--- TASK DATA ---
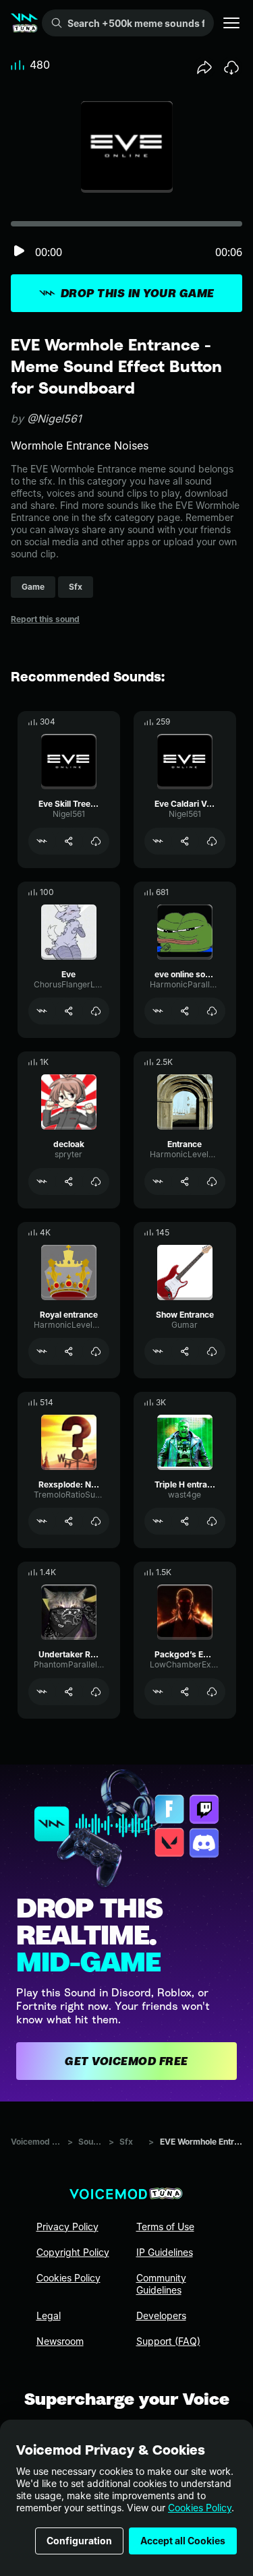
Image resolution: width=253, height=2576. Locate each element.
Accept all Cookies (182, 2540)
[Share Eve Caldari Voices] (184, 841)
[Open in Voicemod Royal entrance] (41, 1351)
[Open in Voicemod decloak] (41, 1181)
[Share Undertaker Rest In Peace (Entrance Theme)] (68, 1691)
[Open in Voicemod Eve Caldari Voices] (157, 841)
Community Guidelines (161, 2284)
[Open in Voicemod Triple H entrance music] (157, 1521)
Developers (161, 2315)
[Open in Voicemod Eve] (41, 1011)
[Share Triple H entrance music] (184, 1521)
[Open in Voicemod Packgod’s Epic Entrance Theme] (157, 1691)
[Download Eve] (95, 1011)
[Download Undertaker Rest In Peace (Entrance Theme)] (95, 1691)
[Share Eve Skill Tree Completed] (68, 841)
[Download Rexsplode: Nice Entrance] (95, 1521)
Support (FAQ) (168, 2341)
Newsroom (60, 2341)
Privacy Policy (67, 2226)
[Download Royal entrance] (95, 1351)
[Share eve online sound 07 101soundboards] (184, 1011)
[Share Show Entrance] (184, 1351)
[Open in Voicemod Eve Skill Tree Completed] (41, 841)
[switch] (19, 252)
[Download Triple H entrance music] (211, 1521)
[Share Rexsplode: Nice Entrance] (68, 1521)
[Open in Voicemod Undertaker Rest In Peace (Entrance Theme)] (41, 1691)
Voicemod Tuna (36, 2142)
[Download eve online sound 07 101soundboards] (211, 1011)
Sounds (90, 2142)
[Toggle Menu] (231, 23)
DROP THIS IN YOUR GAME (138, 293)
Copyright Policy (72, 2252)
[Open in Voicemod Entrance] (157, 1181)
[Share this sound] (204, 67)
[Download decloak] (95, 1181)
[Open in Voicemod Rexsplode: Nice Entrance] (41, 1521)
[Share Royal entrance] (68, 1351)
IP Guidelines (164, 2252)
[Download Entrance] (211, 1181)
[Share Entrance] (184, 1181)
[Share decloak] (68, 1181)
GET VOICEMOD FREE (126, 2061)
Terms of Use (165, 2226)
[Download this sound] (231, 67)
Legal (48, 2315)
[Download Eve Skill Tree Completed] (95, 841)
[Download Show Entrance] (211, 1351)
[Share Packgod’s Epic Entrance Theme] (184, 1691)
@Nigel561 (54, 418)
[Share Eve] (68, 1011)
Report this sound (45, 619)
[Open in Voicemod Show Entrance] (157, 1351)
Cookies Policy (199, 2507)
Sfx (126, 2142)
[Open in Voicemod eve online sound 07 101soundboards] (157, 1011)
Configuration (79, 2540)
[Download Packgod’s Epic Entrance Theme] (211, 1691)
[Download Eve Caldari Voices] (211, 841)
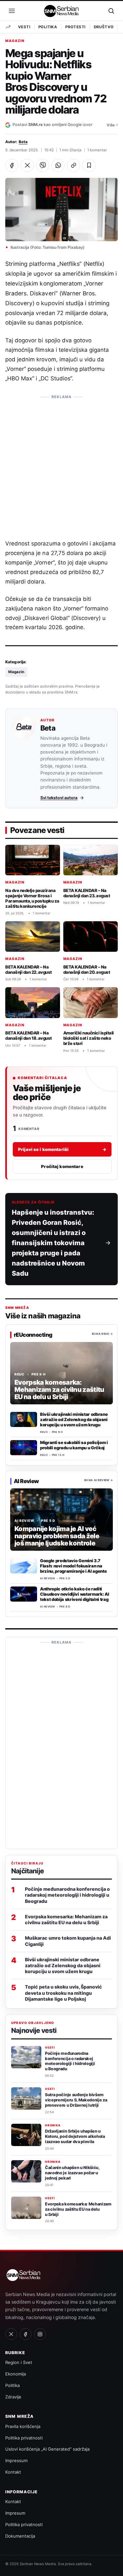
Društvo (104, 27)
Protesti (75, 27)
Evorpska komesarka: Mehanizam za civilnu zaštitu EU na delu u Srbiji (66, 1919)
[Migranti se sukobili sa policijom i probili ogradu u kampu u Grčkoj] (23, 1447)
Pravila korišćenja (22, 2426)
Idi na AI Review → (98, 1480)
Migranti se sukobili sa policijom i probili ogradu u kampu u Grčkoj (74, 1445)
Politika (47, 27)
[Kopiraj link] (73, 165)
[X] (11, 2334)
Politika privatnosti (24, 2437)
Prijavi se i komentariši (62, 1149)
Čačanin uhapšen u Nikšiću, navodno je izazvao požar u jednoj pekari (72, 2173)
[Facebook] (25, 2334)
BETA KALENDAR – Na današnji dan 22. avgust (28, 969)
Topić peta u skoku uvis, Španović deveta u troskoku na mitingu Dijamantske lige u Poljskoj (63, 1992)
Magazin (15, 41)
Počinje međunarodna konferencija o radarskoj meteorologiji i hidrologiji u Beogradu (67, 1895)
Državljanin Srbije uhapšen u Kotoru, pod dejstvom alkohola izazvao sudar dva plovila (75, 2136)
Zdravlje (13, 2396)
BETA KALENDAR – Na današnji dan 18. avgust (28, 1035)
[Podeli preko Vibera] (42, 165)
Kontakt (13, 2472)
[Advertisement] (61, 463)
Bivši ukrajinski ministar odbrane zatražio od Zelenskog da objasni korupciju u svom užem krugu (74, 1419)
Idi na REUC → (102, 1333)
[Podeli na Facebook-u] (11, 165)
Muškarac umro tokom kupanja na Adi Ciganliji (68, 1941)
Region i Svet (18, 2362)
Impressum (16, 2460)
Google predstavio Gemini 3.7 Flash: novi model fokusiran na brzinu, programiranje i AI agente (73, 1566)
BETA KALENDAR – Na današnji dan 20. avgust (86, 969)
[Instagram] (40, 2334)
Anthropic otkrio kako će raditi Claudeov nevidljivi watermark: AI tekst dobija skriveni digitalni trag (74, 1594)
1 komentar (97, 150)
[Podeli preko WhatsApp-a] (58, 165)
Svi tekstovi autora (58, 797)
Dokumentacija (20, 2536)
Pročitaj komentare (62, 1166)
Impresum (15, 2513)
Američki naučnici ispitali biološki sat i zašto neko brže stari (88, 1038)
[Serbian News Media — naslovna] (61, 10)
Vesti (24, 27)
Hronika (53, 2125)
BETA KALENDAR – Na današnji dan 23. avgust (86, 892)
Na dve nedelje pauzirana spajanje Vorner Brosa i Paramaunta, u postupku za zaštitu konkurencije (32, 897)
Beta (23, 141)
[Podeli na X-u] (27, 165)
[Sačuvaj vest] (88, 165)
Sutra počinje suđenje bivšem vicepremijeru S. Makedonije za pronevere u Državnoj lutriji (76, 2100)
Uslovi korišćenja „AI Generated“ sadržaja (47, 2449)
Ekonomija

--- WORK TO COMPLETE ---
Please output the full listing above exactly, minus any pictures.

--- EXERCISE RESPONSE ---
Image resolution: width=253, height=2576. Locate each element.
Accept all Cookies (182, 2540)
[Share Eve Caldari Voices] (184, 841)
[Open in Voicemod Royal entrance] (41, 1351)
[Open in Voicemod decloak] (41, 1181)
[Share Undertaker Rest In Peace (Entrance Theme)] (68, 1691)
[Open in Voicemod Eve Caldari Voices] (157, 841)
Community Guidelines (161, 2284)
[Open in Voicemod Triple H entrance music] (157, 1521)
Developers (161, 2315)
[Open in Voicemod Eve] (41, 1011)
[Share Triple H entrance music] (184, 1521)
[Open in Voicemod Packgod’s Epic Entrance Theme] (157, 1691)
[Download Eve] (95, 1011)
[Download Undertaker Rest In Peace (Entrance Theme)] (95, 1691)
[Share Eve Skill Tree Completed] (68, 841)
[Download Rexsplode: Nice Entrance] (95, 1521)
Support (FAQ) (168, 2341)
Newsroom (60, 2341)
Privacy Policy (67, 2226)
[Download Royal entrance] (95, 1351)
[Share eve online sound 07 101soundboards] (184, 1011)
[Share Show Entrance] (184, 1351)
[Open in Voicemod Eve Skill Tree Completed] (41, 841)
[switch] (19, 252)
[Download Triple H entrance music] (211, 1521)
[Share Rexsplode: Nice Entrance] (68, 1521)
[Open in Voicemod Undertaker Rest In Peace (Entrance Theme)] (41, 1691)
Voicemod Tuna (36, 2142)
[Download eve online sound 07 101soundboards] (211, 1011)
Sounds (90, 2142)
[Toggle Menu] (231, 23)
DROP THIS IN YOUR GAME (138, 293)
Copyright Policy (72, 2252)
[Open in Voicemod Entrance] (157, 1181)
[Share this sound] (204, 67)
[Download decloak] (95, 1181)
[Open in Voicemod Rexsplode: Nice Entrance] (41, 1521)
[Share Royal entrance] (68, 1351)
IP Guidelines (164, 2252)
[Download Entrance] (211, 1181)
[Share Entrance] (184, 1181)
[Share decloak] (68, 1181)
GET VOICEMOD FREE (126, 2061)
Terms of Use (165, 2226)
[Download this sound] (231, 67)
Legal (48, 2315)
[Download Eve Skill Tree Completed] (95, 841)
[Download Show Entrance] (211, 1351)
[Share Packgod’s Epic Entrance Theme] (184, 1691)
@Nigel561 (54, 418)
[Share Eve] (68, 1011)
Report this sound (45, 619)
[Open in Voicemod Show Entrance] (157, 1351)
Cookies Policy (199, 2507)
Sfx (126, 2142)
[Open in Voicemod eve online sound 07 101soundboards] (157, 1011)
Configuration (79, 2540)
[Download Packgod’s Epic Entrance Theme] (211, 1691)
[Download Eve Caldari Voices] (211, 841)
Društvo (104, 27)
Protesti (75, 27)
Evorpska komesarka: Mehanizam za civilnu zaštitu EU na delu u Srbiji (66, 1919)
[Migranti se sukobili sa policijom i probili ogradu u kampu u Grčkoj] (23, 1447)
Pravila korišćenja (22, 2426)
Idi na AI Review → (98, 1480)
Migranti se sukobili sa policijom i probili ogradu u kampu u Grčkoj (74, 1445)
Politika (47, 27)
[Kopiraj link] (73, 165)
[X] (11, 2334)
Politika privatnosti (24, 2437)
Prijavi se i komentariši (62, 1149)
Čačanin uhapšen u Nikšiću, navodno je izazvao požar u jednoj pekari (72, 2173)
[Facebook] (25, 2334)
BETA KALENDAR – Na današnji dan 22. avgust (28, 969)
Topić peta u skoku uvis, Španović deveta u troskoku na mitingu Dijamantske lige u Poljskoj (63, 1992)
Magazin (15, 41)
Počinje međunarodna konferencija o radarskoj meteorologiji i hidrologiji u Beogradu (67, 1895)
Državljanin Srbije uhapšen u Kotoru, pod dejstvom alkohola izazvao sudar dva plovila (75, 2136)
Zdravlje (13, 2396)
BETA KALENDAR – Na današnji dan 18. avgust (28, 1035)
[Podeli preko Vibera] (42, 165)
Kontakt (13, 2472)
[Advertisement] (61, 463)
Bivši ukrajinski ministar odbrane zatražio od Zelenskog da objasni korupciju u svom užem krugu (74, 1419)
Idi na REUC → (102, 1333)
[Podeli na Facebook-u] (11, 165)
Muškarac umro tokom kupanja na Adi Ciganliji (68, 1941)
Region i Svet (18, 2362)
Impressum (16, 2460)
Google predstavio Gemini 3.7 Flash: novi model fokusiran na brzinu, programiranje i AI agente (73, 1566)
BETA KALENDAR – Na današnji dan 20. avgust (86, 969)
[Instagram] (40, 2334)
Anthropic otkrio kako će raditi Claudeov nevidljivi watermark: AI tekst dobija skriveni digitalni trag (74, 1594)
1 komentar (97, 150)
[Podeli preko WhatsApp-a] (58, 165)
Svi tekstovi autora (58, 797)
Dokumentacija (20, 2536)
Pročitaj komentare (62, 1166)
Impresum (15, 2513)
Američki naučnici ispitali biološki sat i zašto neko brže stari (88, 1038)
[Serbian News Media — naslovna] (61, 10)
Vesti (24, 27)
Hronika (53, 2125)
BETA KALENDAR – Na današnji dan 23. avgust (86, 892)
Na dve nedelje pauzirana spajanje Vorner Brosa i Paramaunta, u postupku za zaštitu konkurencije (32, 897)
Beta (23, 141)
[Podeli na X-u] (27, 165)
[Sačuvaj vest] (88, 165)
Sutra počinje suđenje bivšem vicepremijeru S. Makedonije za pronevere u Državnoj lutriji (76, 2100)
Uslovi korišćenja „AI Generated“ sadržaja (47, 2449)
Ekonomija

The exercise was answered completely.